/Thesis-Code

This repository has the R Code, Oracle SQL code, and Documentation of my thesis.

Primary LanguageR

Thesis-Code

This repository contains the R Code, Oracle SQL code, and thesis documentation.

ABSTRACT

Diabetes type 2 occurs in African Americans at a rate higher than Non-Hispanic whites. They are characterized by higher rates of the disease, with higher rates of mortality than other ethnic groups. With advancements in medical and computational technology, more information than ever exists in the form of medical data.

The objective of this project is to perform cluster analysis on anonymized diabetes type II data from Howard University Hospital’s electronic health records.

The data was first extracted from SQL, cleaned, and preprocessed. It was then uploaded into R. Four algorithms were chosen to create two, three, four, and five clusters of the data, which was then subject to comparative analysis. It was then determined that DIANA (Divisive ANAlysis) clustered the data best, and from which results were extrapolated.

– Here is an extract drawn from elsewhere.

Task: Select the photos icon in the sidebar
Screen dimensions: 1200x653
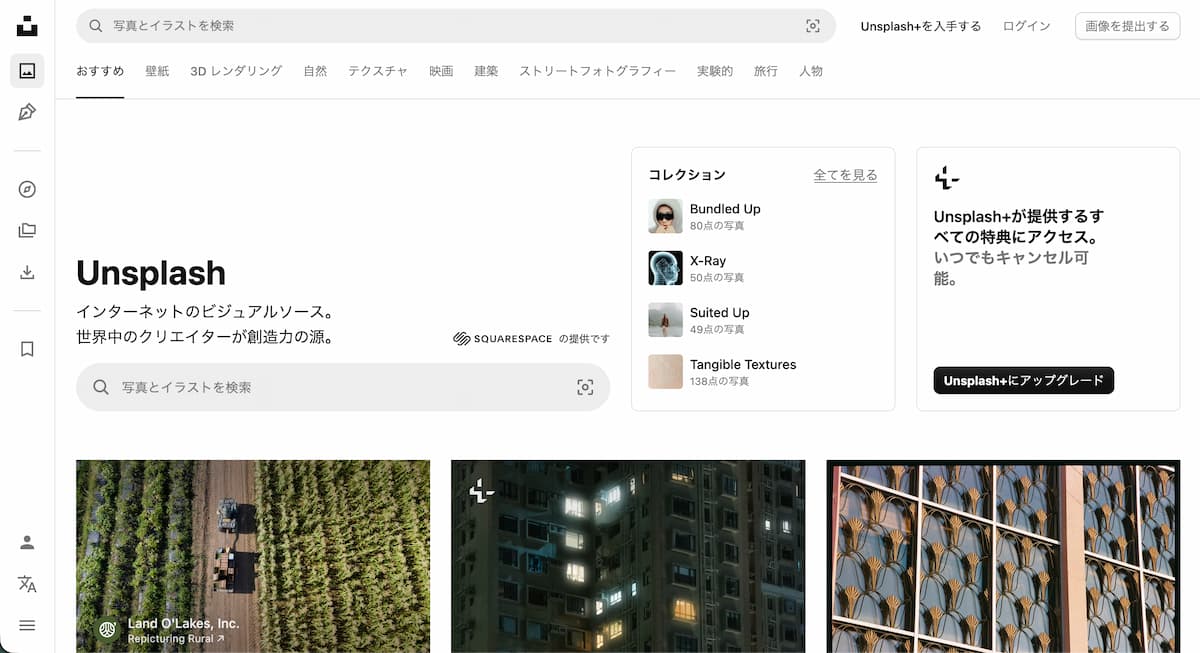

It was discovered that there were high correlations between type II diabetes, hypertension, hyperlipidia, and cholesterolemia, which validated existing knowledge about African Americans most at risk for diabetes. There was also evidence of higher rates of benign neoplasm of the colon; non-cancerous colon tumors. Distinctions about other chronic diseases were made by gender and marital status. There were significantly more cases of acquired hypothyroidism cases occurring in women who are black, female, and non-single. There were elevated incidences of prostate cancer (neoplasm, malignant, of the prostate) in men who are black and non-single. Incidences of Tobacco use disorder also had higher occurrences in clusters featuring mostly single men and women. Many of these relationships remain unexplored. Performing cluster analysis on electronic health records has enormous potential as a method of research. With advances in computational power and the proliferation of data, there is huge opportunity in mining medical data for knowledge.